Nagoski believes a more accurate term to describe what we know as a sex drive would be "spontaneous desire," because that's pretty much what a "sex drive" is when you think about it. She says that roughly 70 percent of men experience spontaneous desire, whereas only 10 to 20 percent of women experience this type of desire. For the rest of us, we may experience what's called "responsive desire," which is when we experience desire after being aroused. So whereas spontaneous desire would include things like seeing an attractive person walking down the street or having a sexy thought and wanting to have sex, responsive desire would be, for example, if your partner comes up from behind you while you're cooking breakfast and starts kissing you on the neck, and then you suddenly want to have sex. Of course, desire depends on context and you can certainly experience both types at different points, and Nagoski urges that, "Both desire styles are normal and healthy." That's a relief.
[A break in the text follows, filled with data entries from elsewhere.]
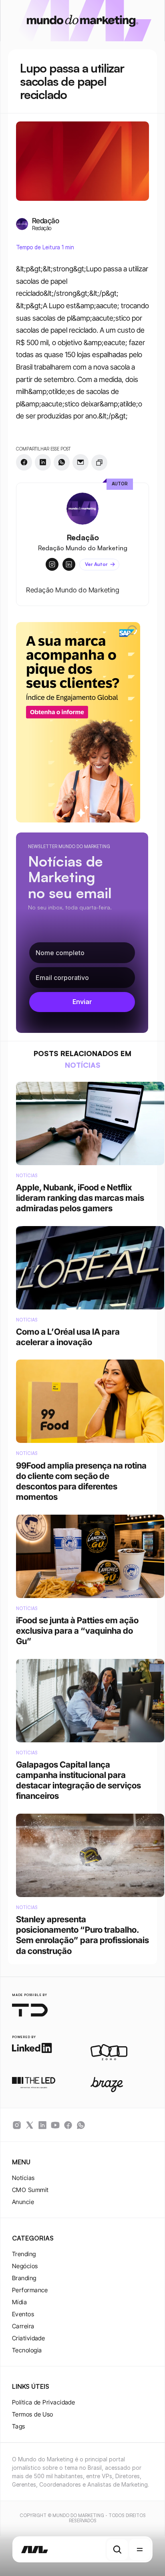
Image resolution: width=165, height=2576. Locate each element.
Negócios (25, 2266)
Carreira (23, 2326)
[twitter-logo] (29, 2125)
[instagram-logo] (17, 2125)
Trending (24, 2254)
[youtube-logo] (55, 2125)
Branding (24, 2278)
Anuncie (23, 2202)
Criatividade (28, 2338)
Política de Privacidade (43, 2402)
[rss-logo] (68, 2125)
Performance (30, 2290)
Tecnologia (27, 2350)
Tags (18, 2426)
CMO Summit (30, 2190)
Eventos (23, 2314)
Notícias (23, 2178)
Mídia (19, 2302)
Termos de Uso (32, 2414)
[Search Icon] (117, 2549)
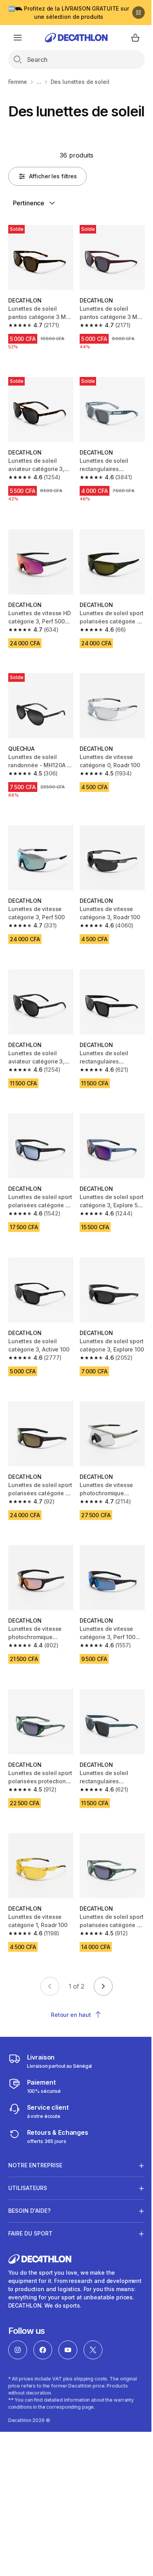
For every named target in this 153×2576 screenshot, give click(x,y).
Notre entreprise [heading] (35, 2145)
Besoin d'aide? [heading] (29, 2191)
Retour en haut (71, 2014)
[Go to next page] (103, 1986)
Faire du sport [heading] (30, 2213)
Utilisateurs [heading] (27, 2168)
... (38, 81)
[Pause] (138, 12)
So, why does it matter exactly how one experiences sexual desire, and why does it make a difference if it's spontaneous or responsive in nature? Basically, it matters because scientists and doctors previously believed spontaneous desire was the only way to get aroused, and it was necessary for sexual pleasure. This caused a lot of people, especially women, to feel like something was wrong with them because they thought they had an abnormal sex drive. Right, because when it comes to their sexuality, women don't have enough to feel bad about already.

The way we've been looking at sexual desire also has bigger implications other than just causing insecurity; it can also cause people to seek treatment for a perfectly normal degree of sexual desire because society is telling them they should want to get laid all the time. The drug Flibanserin is being submitted to the FDA for approval, and the purpose of this drug is to treat low sex drive in women. If it gets approved (it has already been rejected twice), it could be of huge value to some women — but others could turn to it to correct an issue that isn't truly an issue at all. Didn't we all learn in second grade that different does not necessarily equal bad? At least we're finally making an effort to recognize that sexuality and desire is not a one-size-fits-all type thing. After all, as Nagoski puts it, "Is it more important that people crave sex than it is to enjoy the sex they're having?" I think not.